We may not be able to present a definite pathophysiological mechanism for the development of the focal neurological deficits reported by the patient. Still, two details of the case history deserve a closer look: (i) The sudden onset of the patient’s focal neurological deficits mimicking his migrainous aura points towards cerebral microemboli caused by the acute vascular disease and subsequent platelet activation and/or altered levels of ANP (7). Most recently, Nozari et al. have reported that microemboli trigger cortical spreading depression and thus may lead to the development of a migraine aura (8). It has also been shown that about 20% of auras may start abruptly (9). In our patient, the temporal relationship between the dissection and the occurrence of focal symptoms with a sudden onset strongly suggest that the patient’s ‘sudden-onset aura’ was caused by the vascular pathology. (ii) The patient stopped experiencing sudden-onset visual symptoms and exclusively reported his typical visual auras after anticoagulation had been established.

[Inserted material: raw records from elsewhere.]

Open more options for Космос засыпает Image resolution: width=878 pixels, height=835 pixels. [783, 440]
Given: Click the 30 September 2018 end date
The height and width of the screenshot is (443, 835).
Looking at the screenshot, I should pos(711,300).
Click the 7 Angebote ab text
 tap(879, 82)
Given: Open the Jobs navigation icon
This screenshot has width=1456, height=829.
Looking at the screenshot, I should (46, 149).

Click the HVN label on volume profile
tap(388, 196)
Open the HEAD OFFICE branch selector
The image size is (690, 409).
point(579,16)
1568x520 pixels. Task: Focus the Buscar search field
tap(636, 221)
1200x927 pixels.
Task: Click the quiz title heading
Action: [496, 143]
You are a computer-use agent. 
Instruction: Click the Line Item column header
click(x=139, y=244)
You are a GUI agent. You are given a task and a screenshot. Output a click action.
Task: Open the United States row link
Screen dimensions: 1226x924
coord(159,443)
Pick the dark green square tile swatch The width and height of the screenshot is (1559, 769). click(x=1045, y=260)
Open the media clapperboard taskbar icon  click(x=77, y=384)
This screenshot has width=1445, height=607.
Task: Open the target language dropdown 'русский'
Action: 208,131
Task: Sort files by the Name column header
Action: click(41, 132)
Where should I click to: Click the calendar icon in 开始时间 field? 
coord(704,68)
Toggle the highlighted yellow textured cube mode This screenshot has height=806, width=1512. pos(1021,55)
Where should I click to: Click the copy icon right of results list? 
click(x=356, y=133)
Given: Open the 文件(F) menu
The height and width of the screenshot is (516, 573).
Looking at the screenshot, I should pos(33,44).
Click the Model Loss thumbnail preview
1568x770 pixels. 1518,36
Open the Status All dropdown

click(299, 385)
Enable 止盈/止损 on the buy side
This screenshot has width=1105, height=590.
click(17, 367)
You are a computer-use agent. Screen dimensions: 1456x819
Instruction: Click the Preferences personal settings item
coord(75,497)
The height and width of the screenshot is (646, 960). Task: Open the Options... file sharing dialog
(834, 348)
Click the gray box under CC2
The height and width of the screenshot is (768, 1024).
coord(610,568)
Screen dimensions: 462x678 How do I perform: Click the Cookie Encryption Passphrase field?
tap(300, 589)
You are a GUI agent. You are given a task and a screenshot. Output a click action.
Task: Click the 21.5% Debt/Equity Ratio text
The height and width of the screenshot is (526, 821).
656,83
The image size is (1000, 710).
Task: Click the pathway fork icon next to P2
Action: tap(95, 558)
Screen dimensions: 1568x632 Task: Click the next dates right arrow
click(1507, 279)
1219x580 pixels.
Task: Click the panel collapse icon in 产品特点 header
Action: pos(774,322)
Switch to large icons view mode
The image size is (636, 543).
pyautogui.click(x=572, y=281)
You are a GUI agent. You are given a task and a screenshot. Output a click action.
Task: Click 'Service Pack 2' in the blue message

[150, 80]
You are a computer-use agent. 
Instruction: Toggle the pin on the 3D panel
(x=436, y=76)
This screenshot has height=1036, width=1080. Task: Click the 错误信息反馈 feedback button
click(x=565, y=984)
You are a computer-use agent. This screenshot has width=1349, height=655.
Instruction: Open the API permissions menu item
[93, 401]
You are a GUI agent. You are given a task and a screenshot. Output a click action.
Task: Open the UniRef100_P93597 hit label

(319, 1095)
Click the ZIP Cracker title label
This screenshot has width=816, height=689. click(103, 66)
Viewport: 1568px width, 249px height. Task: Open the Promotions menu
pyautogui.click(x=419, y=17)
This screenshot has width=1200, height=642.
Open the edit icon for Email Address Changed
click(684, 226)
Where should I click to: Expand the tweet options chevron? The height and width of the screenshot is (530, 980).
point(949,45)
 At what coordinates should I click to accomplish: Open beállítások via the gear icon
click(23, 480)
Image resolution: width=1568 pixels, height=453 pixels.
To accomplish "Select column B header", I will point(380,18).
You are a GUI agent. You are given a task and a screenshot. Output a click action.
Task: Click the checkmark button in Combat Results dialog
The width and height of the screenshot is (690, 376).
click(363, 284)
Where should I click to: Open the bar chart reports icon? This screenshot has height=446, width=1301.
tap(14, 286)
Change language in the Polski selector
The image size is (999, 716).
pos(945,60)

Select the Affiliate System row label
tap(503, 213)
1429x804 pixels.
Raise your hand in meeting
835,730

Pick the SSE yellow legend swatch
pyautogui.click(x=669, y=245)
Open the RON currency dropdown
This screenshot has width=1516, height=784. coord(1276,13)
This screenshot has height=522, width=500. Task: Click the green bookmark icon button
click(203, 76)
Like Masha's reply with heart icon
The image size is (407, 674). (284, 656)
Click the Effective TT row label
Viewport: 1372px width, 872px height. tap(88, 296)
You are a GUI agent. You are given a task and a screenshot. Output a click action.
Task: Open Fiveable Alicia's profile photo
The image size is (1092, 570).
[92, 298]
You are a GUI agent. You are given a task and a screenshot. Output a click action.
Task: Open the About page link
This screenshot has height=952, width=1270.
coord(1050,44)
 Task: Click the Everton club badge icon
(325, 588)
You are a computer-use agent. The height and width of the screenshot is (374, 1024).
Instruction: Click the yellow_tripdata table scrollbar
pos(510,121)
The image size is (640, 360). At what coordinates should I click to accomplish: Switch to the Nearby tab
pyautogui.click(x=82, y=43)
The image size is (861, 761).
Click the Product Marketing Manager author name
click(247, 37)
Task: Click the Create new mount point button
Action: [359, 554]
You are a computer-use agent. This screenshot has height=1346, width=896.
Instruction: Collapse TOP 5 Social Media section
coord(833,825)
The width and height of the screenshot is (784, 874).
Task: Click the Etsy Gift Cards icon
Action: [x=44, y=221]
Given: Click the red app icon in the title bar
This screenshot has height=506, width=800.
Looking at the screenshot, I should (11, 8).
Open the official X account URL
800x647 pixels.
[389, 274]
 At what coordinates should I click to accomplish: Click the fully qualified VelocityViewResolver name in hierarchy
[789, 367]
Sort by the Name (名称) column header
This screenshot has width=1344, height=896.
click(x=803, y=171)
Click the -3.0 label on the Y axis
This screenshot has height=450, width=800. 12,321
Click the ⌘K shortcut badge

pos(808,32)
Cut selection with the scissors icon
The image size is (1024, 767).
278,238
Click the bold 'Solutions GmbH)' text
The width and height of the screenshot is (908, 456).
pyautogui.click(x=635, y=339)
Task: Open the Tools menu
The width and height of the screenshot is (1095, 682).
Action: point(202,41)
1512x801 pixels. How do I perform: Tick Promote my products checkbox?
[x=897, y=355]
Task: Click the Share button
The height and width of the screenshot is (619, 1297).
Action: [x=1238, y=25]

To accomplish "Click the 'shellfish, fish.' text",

Although the evidence regarding the effect of anticoagulants on microemboli is conflicting (10), our patient may have benefited from this treatment.
Finally, our case raises a question about the pathophysiological relationship between the aortic dissection and migraine with aura. The association between CAD and migraine with aura has been well researched (11). Our case is the third to report a type A aortic dissection in a patient with migraine and the first to report a visual and sensory aura during a type A aortic dissection. To us it seems logical that the well-known altered vascular reactivity in patients with migraine with aura (11) may also predispose these individuals for dissection of larger vessels like the aorta.
In summary, this case report is important in two ways. First, it shows that a change of aura characteristics in migraineurs can alert us to a potentially fatal disease and second, that migraineurs with aura may carry an elevated risk for dissection of large vessels. The latter needs to be confirmed in a larger case-control study.